TASK DETAILS: Repeat every record exactly, but omit the images.

____ EXERCISE INPUTS

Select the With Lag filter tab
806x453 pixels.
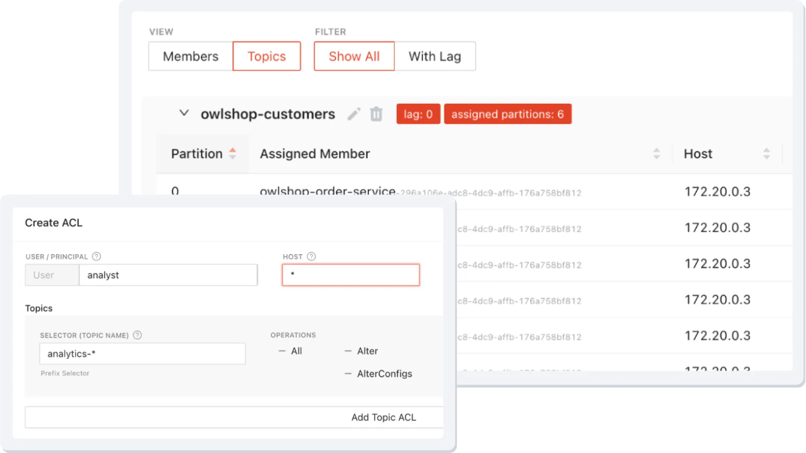[434, 56]
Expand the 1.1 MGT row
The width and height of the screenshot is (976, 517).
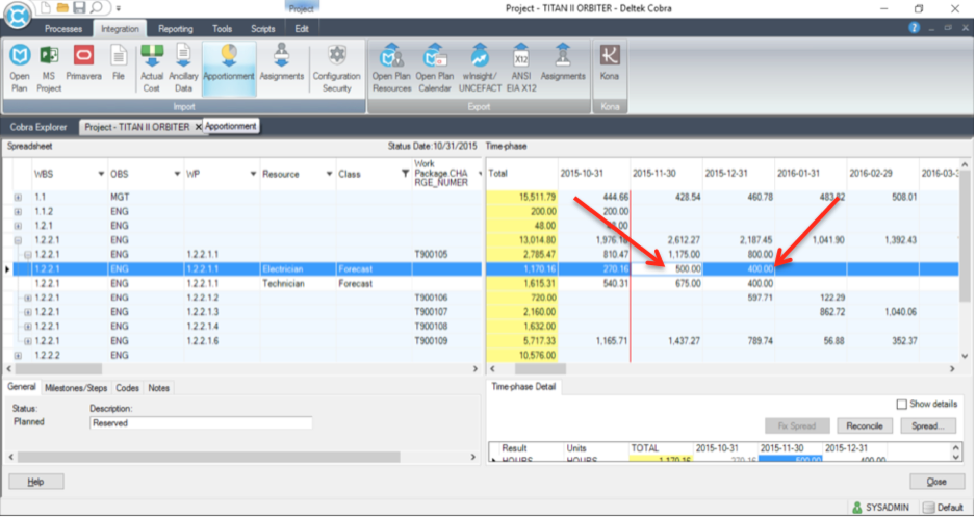(17, 197)
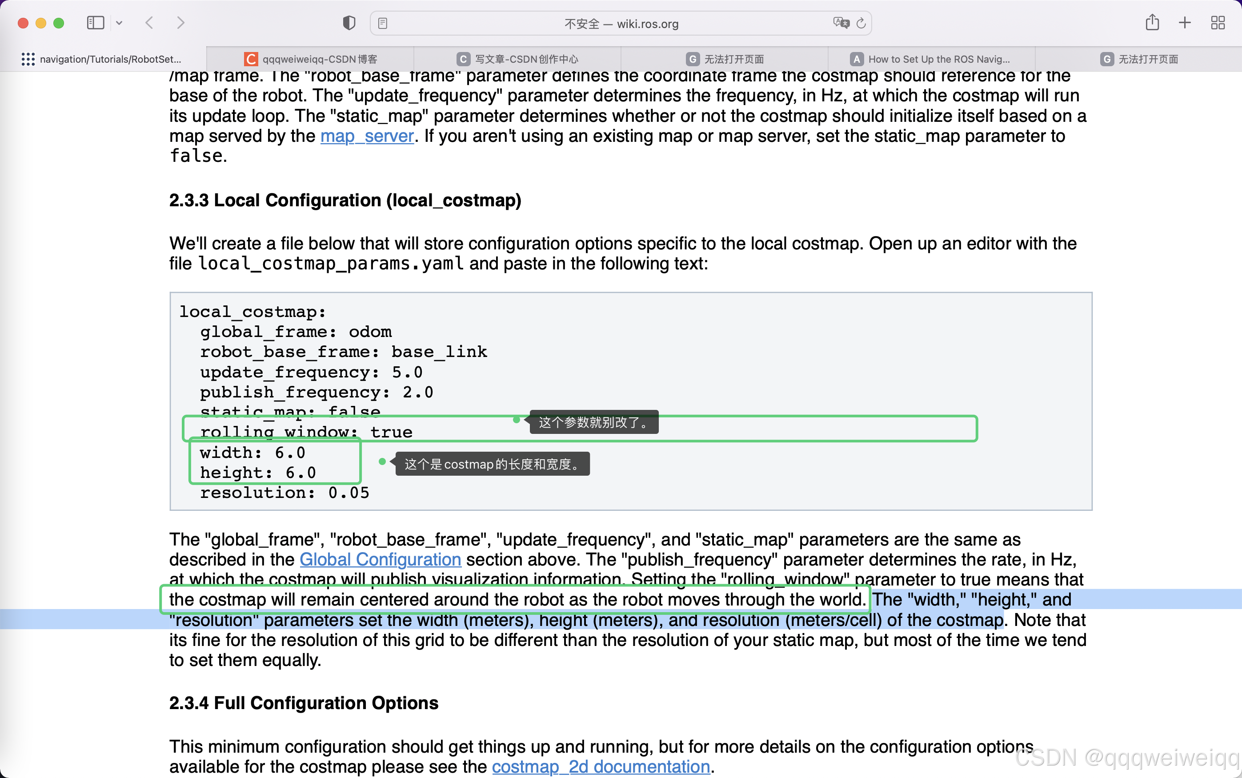Select How to Set Up ROS Navigation tab
1242x778 pixels.
click(x=931, y=59)
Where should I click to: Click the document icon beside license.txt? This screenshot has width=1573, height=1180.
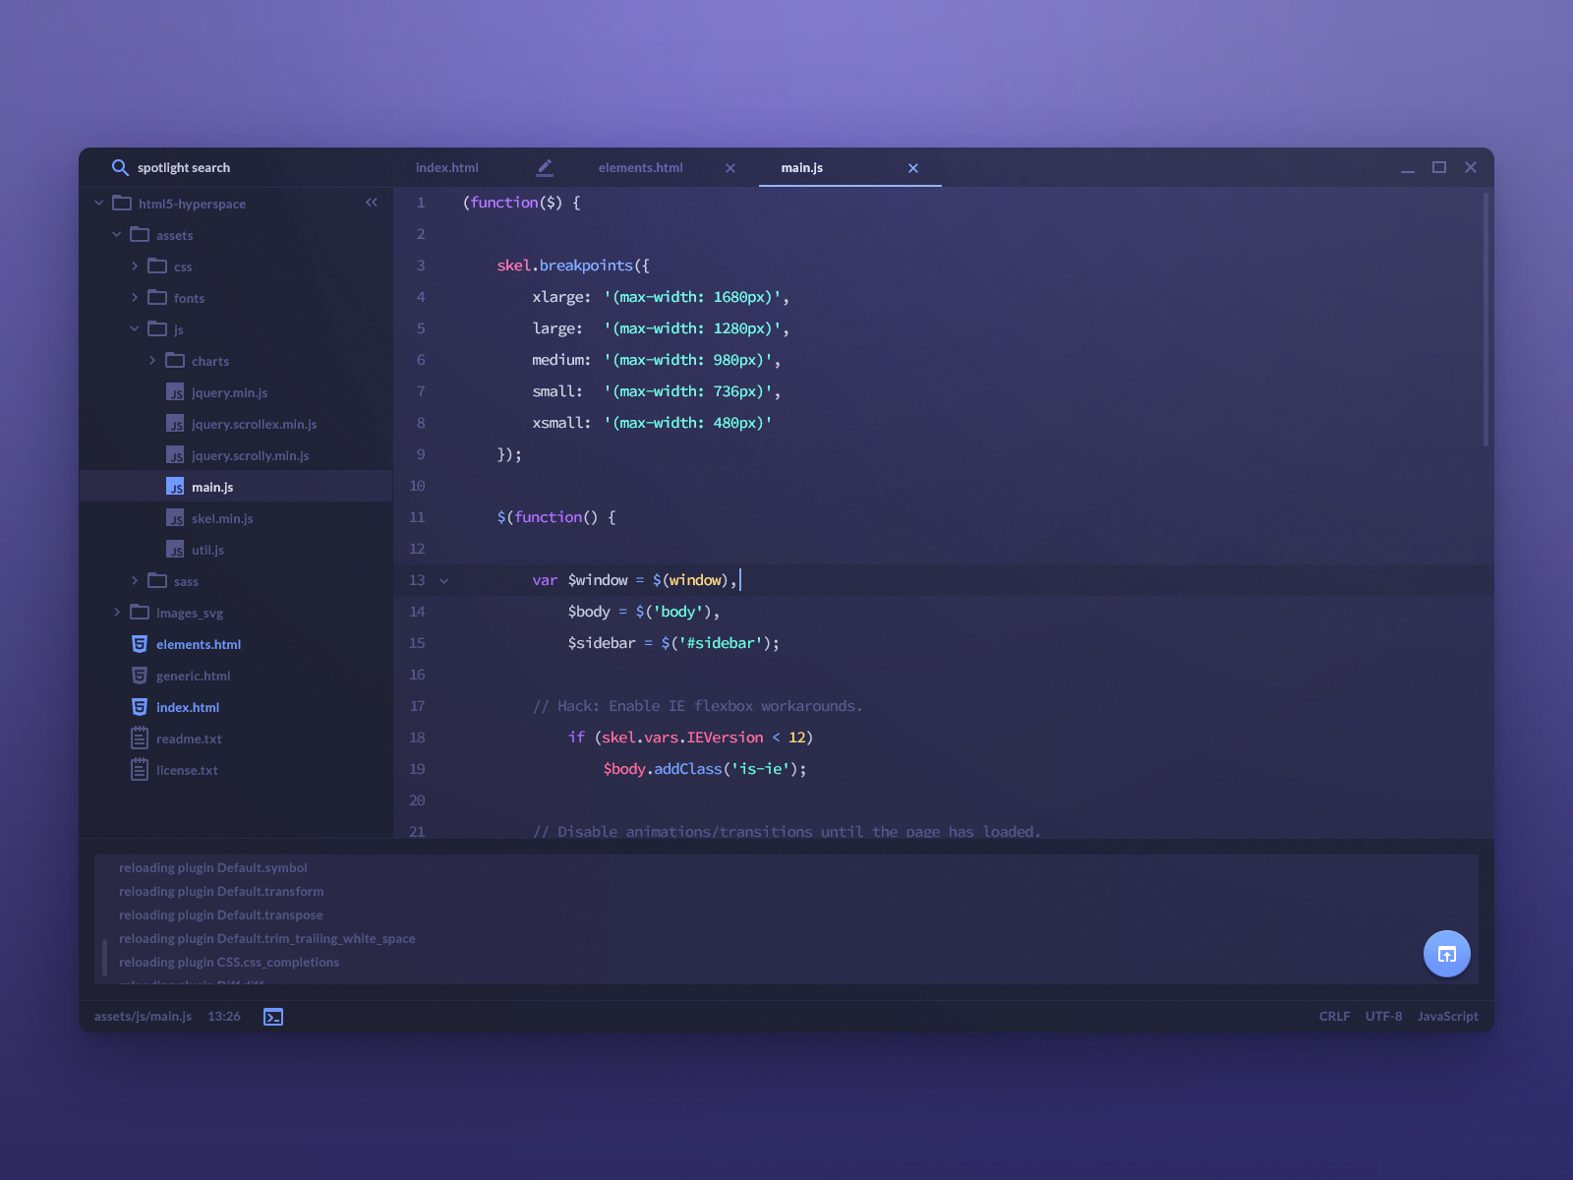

________

ANSWER SPACE:
Select the With Lag filter tab
806x453 pixels.
[434, 56]
Expand the 1.1 MGT row
The width and height of the screenshot is (976, 517).
(17, 197)
Select How to Set Up ROS Navigation tab
1242x778 pixels.
click(x=931, y=59)
Where should I click to: Click the document icon beside license.txt? This screenshot has width=1573, height=1180.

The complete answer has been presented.